If you navigate to Elastic Container Service in the AWS Console and click Clusters in the menu, you'll see the CiviForm cluster. When you click on the service, you can see health metrics (similar to those in CloudWatch).
In the Configuration section of the service, you can see current Auto Scaling policies.
By default, there is a high and low CPU auto-scaling policy, which adds or removes a task if the CPU is higher / lower than the alarm thresholds (mentioned above).
You can change the task and memory sizes by updating the variables ECS_TASK_CPU and ECS_TASK_MEMORY in the civiform_config.sh file of the forked civiform-deploy repository.

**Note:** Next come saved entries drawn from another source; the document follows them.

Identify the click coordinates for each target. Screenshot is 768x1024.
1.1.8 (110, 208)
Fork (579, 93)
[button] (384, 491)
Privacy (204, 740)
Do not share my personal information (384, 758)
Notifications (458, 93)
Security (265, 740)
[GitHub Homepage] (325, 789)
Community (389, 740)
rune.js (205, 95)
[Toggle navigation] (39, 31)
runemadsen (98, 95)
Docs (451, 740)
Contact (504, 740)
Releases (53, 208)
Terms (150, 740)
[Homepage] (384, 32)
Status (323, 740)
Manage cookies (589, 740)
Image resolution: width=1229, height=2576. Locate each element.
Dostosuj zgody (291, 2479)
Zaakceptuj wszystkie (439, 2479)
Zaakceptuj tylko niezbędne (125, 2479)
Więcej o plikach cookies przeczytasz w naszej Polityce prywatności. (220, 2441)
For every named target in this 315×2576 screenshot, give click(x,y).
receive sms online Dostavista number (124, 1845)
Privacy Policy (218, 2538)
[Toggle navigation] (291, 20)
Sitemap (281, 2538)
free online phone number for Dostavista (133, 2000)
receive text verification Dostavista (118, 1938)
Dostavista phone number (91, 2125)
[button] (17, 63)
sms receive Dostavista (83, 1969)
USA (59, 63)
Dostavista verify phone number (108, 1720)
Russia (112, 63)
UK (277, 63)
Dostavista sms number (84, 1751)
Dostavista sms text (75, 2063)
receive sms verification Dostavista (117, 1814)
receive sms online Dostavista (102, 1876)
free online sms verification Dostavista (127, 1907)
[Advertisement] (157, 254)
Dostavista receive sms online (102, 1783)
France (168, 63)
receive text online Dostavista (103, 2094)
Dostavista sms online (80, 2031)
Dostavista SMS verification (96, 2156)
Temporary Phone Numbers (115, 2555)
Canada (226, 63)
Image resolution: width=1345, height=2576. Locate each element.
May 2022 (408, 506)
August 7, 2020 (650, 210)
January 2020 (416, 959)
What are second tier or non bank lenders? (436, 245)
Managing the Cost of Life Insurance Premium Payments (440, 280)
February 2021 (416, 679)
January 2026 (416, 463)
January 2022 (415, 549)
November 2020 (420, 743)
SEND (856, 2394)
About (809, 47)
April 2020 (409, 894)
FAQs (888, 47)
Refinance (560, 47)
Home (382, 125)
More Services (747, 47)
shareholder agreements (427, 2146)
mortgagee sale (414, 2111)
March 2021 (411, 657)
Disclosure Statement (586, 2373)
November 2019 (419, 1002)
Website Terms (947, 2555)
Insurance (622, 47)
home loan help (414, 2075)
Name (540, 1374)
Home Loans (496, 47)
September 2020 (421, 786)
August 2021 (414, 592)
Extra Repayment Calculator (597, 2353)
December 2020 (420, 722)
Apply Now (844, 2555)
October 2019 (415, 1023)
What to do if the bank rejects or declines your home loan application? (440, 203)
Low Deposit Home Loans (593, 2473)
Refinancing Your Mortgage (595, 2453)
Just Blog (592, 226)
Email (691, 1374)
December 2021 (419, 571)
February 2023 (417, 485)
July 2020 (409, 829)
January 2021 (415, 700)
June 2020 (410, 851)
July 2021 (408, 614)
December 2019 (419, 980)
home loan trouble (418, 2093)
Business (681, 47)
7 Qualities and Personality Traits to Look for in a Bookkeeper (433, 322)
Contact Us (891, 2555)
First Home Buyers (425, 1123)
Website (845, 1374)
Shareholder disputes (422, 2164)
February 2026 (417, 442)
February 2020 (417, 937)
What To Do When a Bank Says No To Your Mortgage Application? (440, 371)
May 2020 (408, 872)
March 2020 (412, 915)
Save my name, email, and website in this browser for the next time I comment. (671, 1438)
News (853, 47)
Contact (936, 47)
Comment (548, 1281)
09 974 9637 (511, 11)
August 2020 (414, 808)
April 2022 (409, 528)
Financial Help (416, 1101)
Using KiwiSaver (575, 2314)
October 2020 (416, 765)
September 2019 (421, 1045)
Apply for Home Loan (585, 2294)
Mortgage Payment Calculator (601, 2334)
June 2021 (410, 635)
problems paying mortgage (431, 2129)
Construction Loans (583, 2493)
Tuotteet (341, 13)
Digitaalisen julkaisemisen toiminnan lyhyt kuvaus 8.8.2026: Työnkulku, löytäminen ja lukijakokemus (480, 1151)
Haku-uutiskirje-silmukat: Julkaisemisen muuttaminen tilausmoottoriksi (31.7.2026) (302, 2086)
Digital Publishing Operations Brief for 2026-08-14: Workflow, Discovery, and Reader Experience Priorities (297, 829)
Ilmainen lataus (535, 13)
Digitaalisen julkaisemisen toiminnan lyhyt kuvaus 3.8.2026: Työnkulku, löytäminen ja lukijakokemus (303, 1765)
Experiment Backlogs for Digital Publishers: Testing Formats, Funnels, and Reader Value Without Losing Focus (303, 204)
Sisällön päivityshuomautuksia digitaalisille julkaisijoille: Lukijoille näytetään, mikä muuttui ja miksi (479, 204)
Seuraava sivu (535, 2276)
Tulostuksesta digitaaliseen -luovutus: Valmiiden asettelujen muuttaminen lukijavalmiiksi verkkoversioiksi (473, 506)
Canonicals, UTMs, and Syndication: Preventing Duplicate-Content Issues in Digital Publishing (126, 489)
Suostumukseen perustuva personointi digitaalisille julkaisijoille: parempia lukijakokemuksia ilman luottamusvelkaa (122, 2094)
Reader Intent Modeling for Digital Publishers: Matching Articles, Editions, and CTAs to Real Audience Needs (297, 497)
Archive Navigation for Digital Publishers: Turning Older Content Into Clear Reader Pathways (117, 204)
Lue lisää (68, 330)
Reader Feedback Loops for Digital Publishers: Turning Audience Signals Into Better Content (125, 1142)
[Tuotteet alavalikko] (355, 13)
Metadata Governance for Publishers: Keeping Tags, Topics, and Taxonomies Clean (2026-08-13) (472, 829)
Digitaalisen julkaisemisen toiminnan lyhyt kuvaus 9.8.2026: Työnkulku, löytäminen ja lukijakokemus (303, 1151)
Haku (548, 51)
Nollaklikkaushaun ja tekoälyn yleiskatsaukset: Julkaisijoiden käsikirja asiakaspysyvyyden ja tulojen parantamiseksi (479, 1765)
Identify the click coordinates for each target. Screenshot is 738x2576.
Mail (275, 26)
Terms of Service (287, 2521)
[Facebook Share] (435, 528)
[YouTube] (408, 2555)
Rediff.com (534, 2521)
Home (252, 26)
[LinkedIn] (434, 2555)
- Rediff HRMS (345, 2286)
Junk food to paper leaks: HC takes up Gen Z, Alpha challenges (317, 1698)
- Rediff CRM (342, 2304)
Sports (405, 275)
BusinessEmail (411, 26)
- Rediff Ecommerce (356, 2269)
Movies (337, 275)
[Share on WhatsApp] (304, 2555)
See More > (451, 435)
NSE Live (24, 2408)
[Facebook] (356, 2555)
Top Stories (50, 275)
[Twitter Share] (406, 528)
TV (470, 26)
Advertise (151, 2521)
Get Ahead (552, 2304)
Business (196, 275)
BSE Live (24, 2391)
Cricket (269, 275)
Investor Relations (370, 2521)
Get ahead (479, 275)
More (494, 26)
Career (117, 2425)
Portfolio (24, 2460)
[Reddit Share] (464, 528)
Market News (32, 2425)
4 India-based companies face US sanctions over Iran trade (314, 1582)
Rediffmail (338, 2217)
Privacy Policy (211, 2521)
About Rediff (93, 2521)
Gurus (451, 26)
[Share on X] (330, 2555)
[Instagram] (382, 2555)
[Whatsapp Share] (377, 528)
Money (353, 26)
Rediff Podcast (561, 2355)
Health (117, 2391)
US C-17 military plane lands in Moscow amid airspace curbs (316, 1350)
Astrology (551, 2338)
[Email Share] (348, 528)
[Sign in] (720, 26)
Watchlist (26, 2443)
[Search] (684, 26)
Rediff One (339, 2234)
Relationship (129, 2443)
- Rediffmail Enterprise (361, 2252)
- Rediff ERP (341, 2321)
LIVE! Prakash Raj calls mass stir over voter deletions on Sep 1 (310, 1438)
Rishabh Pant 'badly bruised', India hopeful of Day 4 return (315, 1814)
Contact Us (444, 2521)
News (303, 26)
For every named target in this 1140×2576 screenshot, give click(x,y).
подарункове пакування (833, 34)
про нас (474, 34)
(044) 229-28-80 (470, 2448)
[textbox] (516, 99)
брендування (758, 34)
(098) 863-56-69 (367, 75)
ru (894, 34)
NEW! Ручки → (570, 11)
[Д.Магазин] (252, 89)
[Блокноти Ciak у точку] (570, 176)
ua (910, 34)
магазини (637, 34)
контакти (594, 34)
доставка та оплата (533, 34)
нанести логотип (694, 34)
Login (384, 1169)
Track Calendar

CloudWatch has some default dashboards that allow you to see graphs with metrics on different parts of the deployment. Not all of these are relevant, but these can be helpful in seeing CPU utilization in RDS (CiviForm's PostgreSQL database) and ECS (server hosting), as well as requests to the ALB (load balancer), metrics about S3 (file storage), etc.